[Pyparsing] parse challange, at least for me:)

Discussion:

Werner

2014-05-23 11:30:54 UTC

Hi,

I like to parse many .py files and check if any of the following is
present in it:

test = """# Tags: phoenix-port, unittest, documented, py3-port"""

A file might or might not have this comment line somewhere at the top,
and it might have one or more of the tags.

I like to report on the file name and what tags are present in it, the
use of this is a check list of what modules have been converted/been done.

On the above test string I tried this, but it only reports on the first.

allTags = pp.Literal("# Tags:") +\
pp.Literal("phoenix-port").setResultsName('phoenix') |\
pp.FollowedBy("unittest").setResultsName('test') |\
pp.FollowedBy("py3-port").setResultsName('py3') |\
pp.FollowedBy("documented").setResultsName('doc')

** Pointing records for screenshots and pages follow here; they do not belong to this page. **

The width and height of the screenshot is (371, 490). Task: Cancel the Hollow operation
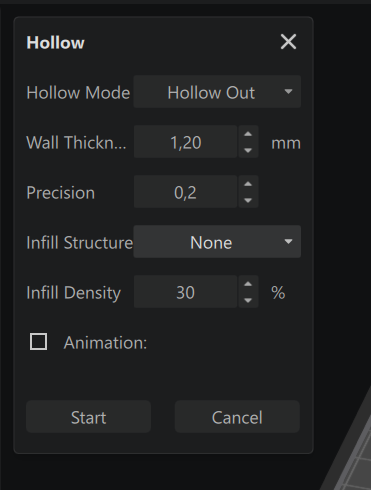point(237,417)

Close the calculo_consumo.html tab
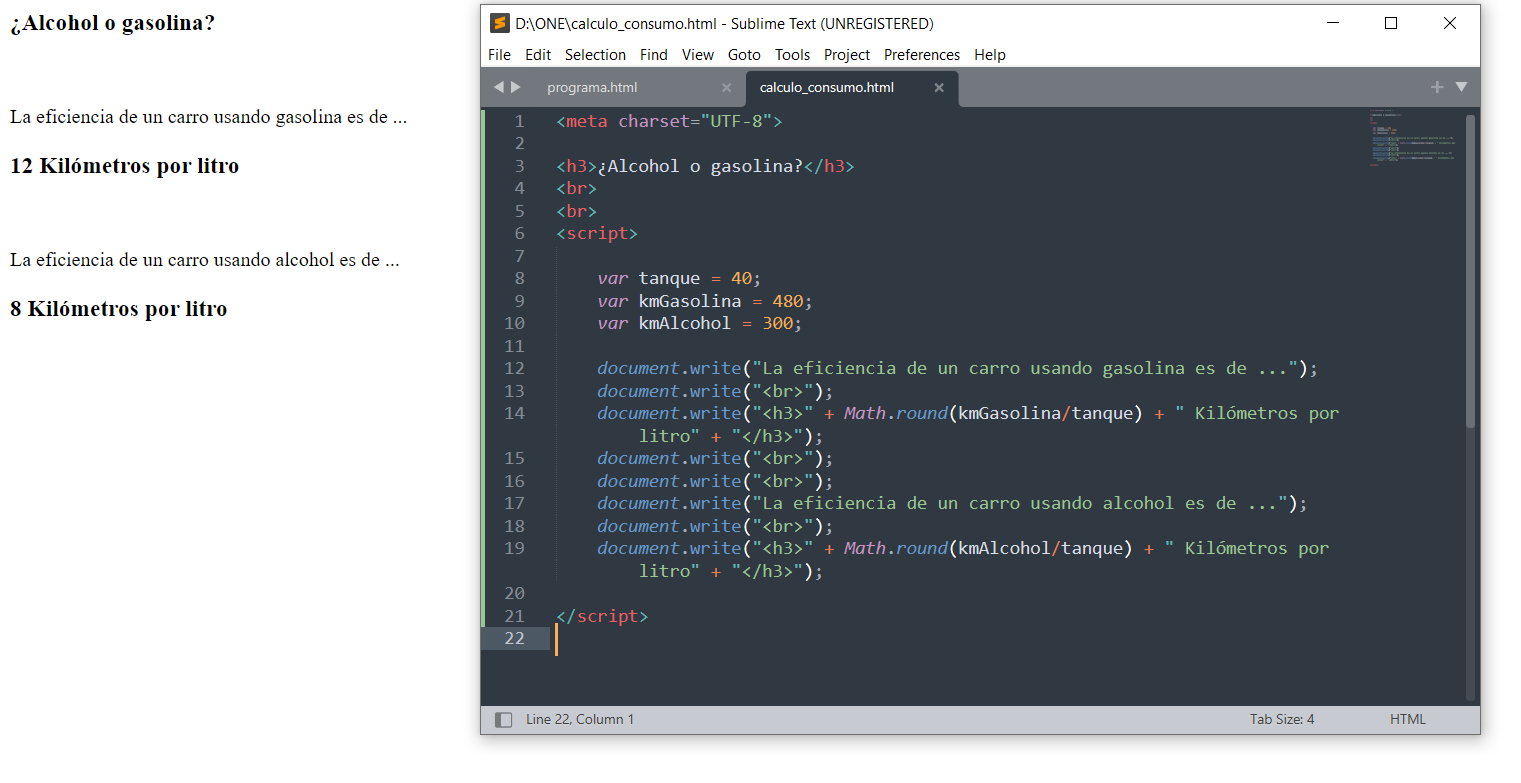point(939,88)
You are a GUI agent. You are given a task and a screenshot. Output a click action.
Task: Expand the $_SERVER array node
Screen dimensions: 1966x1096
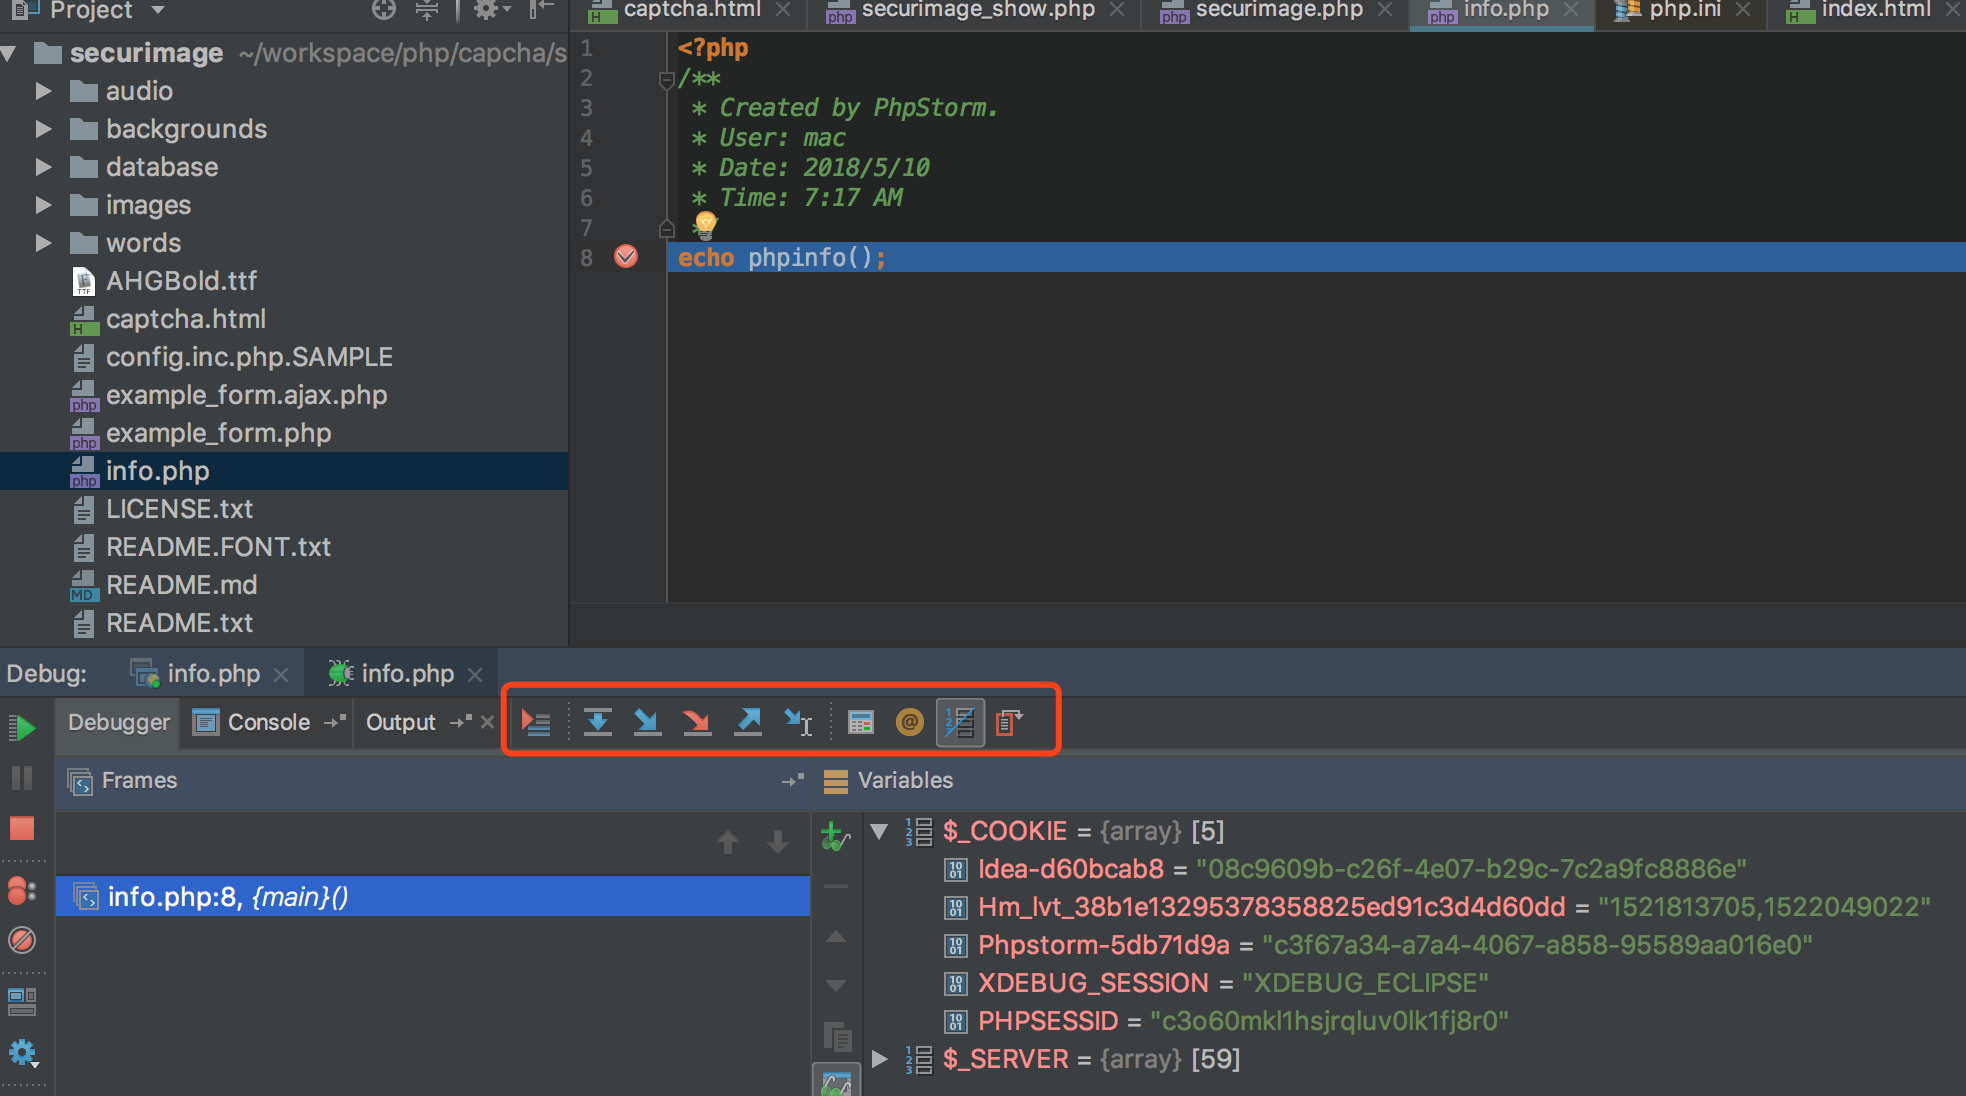pos(879,1059)
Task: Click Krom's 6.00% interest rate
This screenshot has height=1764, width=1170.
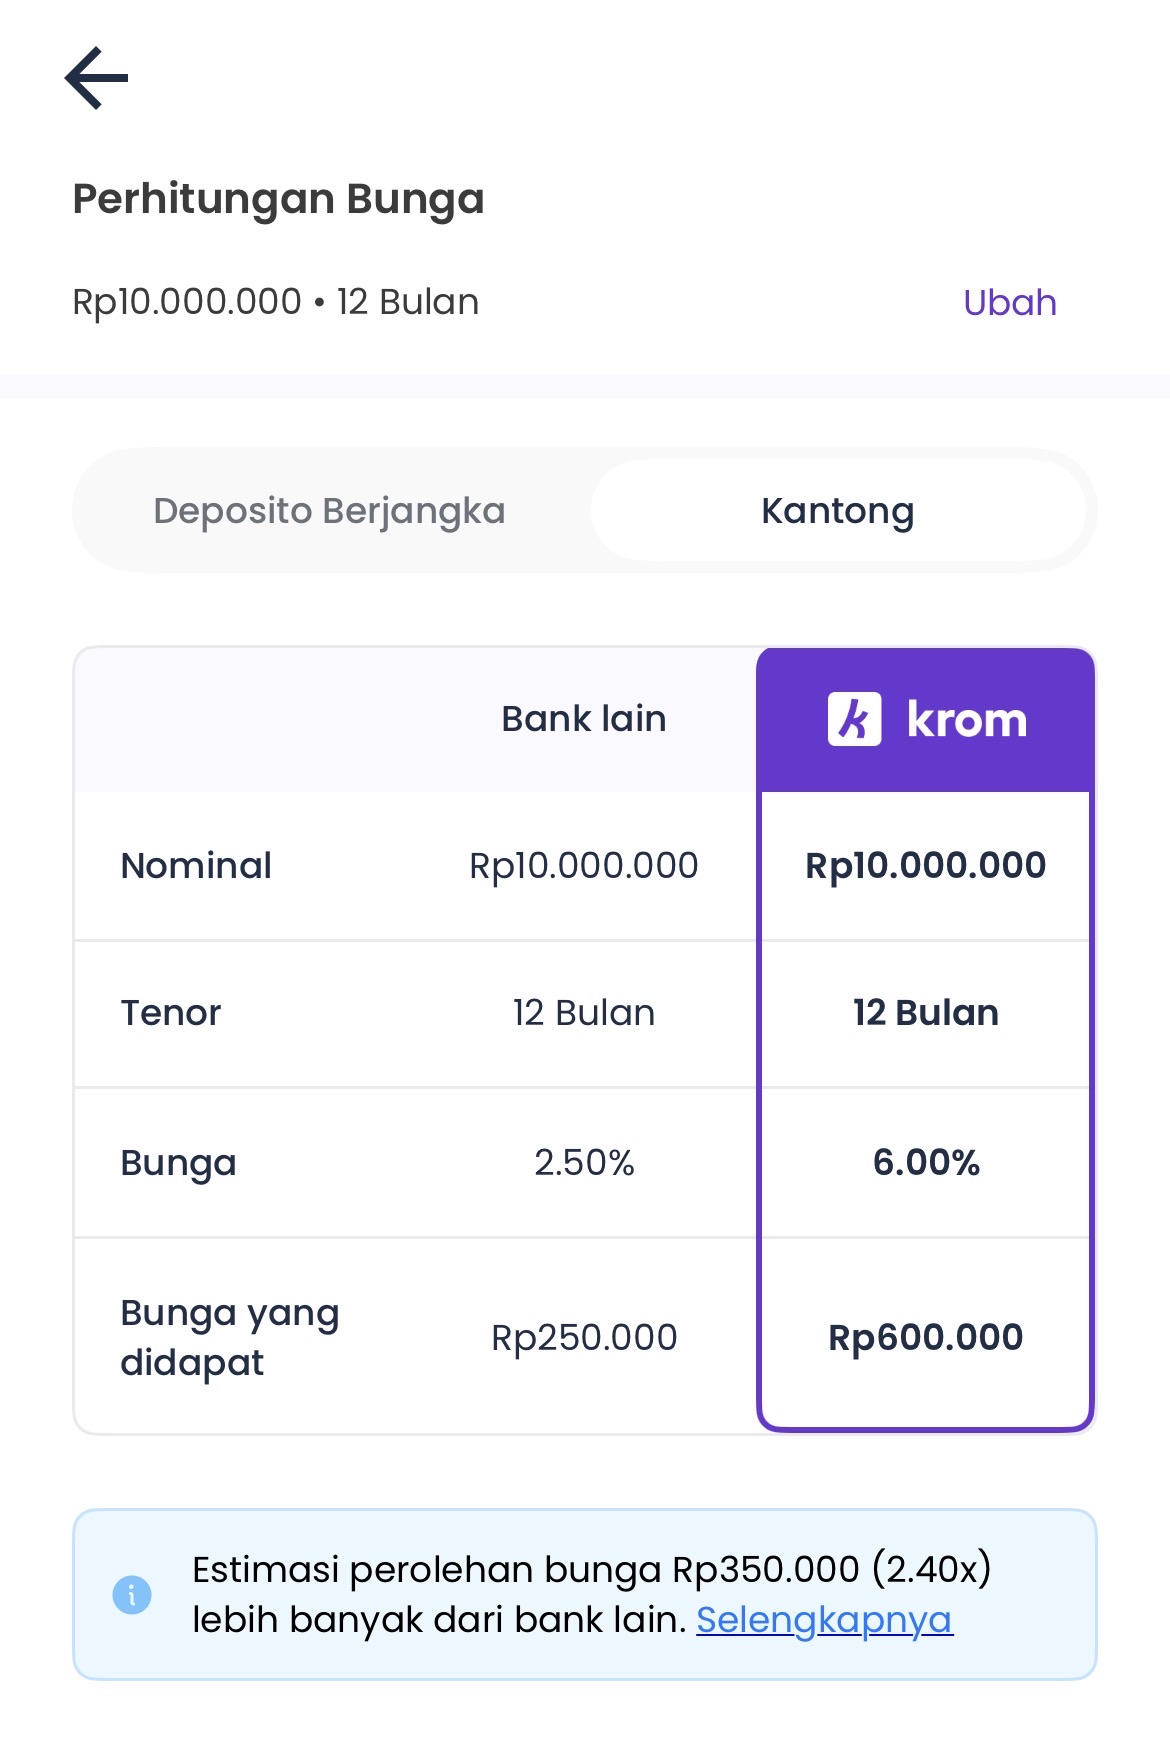Action: coord(926,1162)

result = allTags.parseString(test)
print(result)

The other problem I have when using 'parseFile' is how to tell it to
ignore everything before or after, or even all if the '# Tags:' line is
not present.

Hopefully someone can push me in the right direction.

Werner

Werner

2014-05-24 12:43:09 UTC

Permalink

Hi,

Made a bit of progress, following works for my test string, but doesn't
yet for when I parse files.

tagStart = pp.Literal("# Tags:").setDebug()
otherStuff = pp.lineStart + pp.restOfLine

def aTagLineAction(s, l, t):
return 'test'

aTagLine = tagStart + pp.restOfLine
aTagLine.setParseAction(aTagLineAction)

allLines = pp.OneOrMore(otherStuff | aTagLine)

result = allLines.parseString(test)
print(result)

Werner

Werner

2014-05-24 15:04:11 UTC

Permalink

Hi Diez,

Hi,
for that problem (if it's that "simple", meaning one line, strict conventions) I wouldn't bother using pyparsing.
Just readline, and string-methods.

Good point, will do that, but I am still intrigued why my code in the
last post is not handling correctly the none matching lines, i.e. I like
to just have them ignored.

Werner